◆ Problem statement
Can you edit the material from the line with "Task: Hide the Eyes layer" up to and including the line with "The image size is (1024, 640)." by swapping "Eyes" for "Nose" and leaving everything else as it is?

◆ Data supplied
>> BEGIN

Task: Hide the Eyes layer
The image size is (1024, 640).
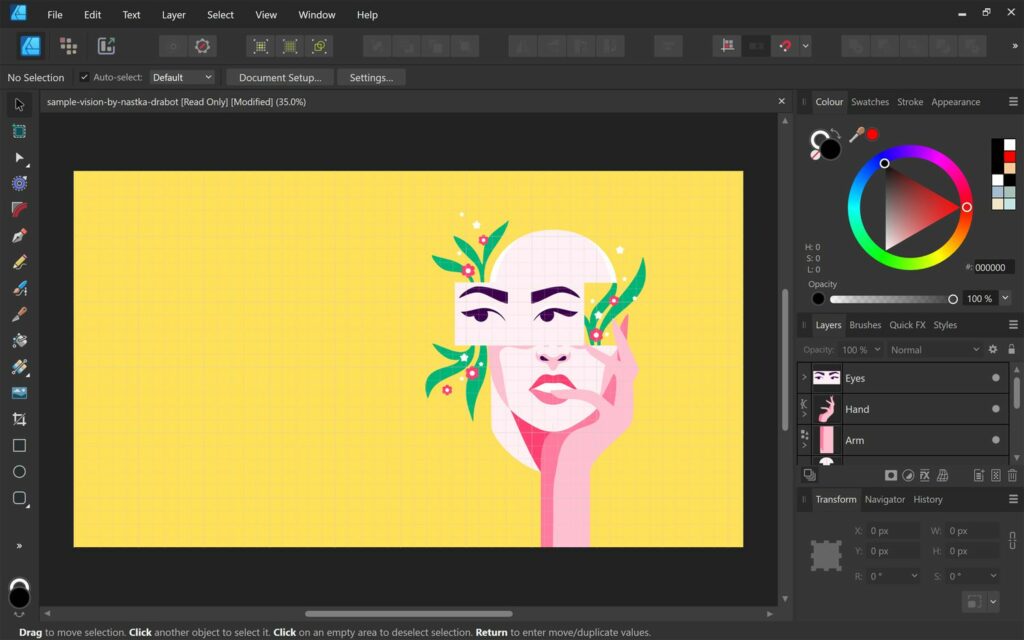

>> END
>> BEGIN

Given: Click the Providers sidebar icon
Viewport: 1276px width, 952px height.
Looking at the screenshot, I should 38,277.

>> END
>> BEGIN

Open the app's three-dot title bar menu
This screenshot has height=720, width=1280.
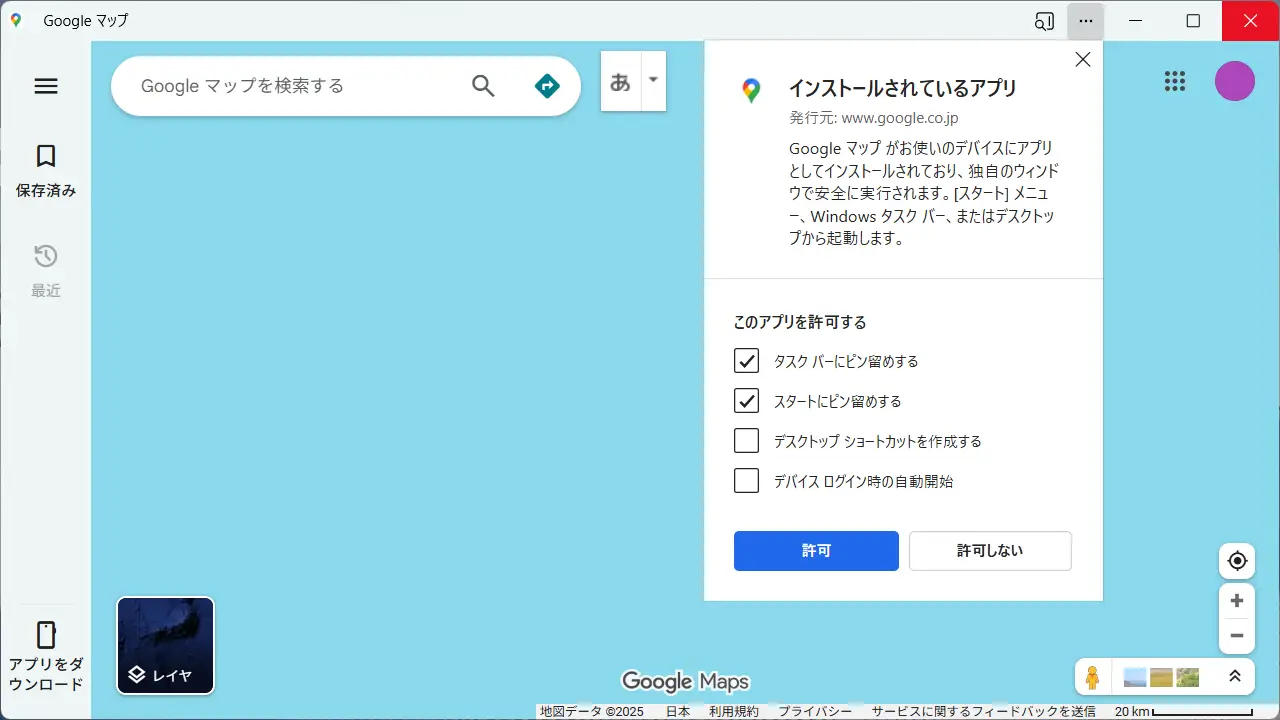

>> END

◆ Solution
Task: Hide the Nose layer
The image size is (1024, 640).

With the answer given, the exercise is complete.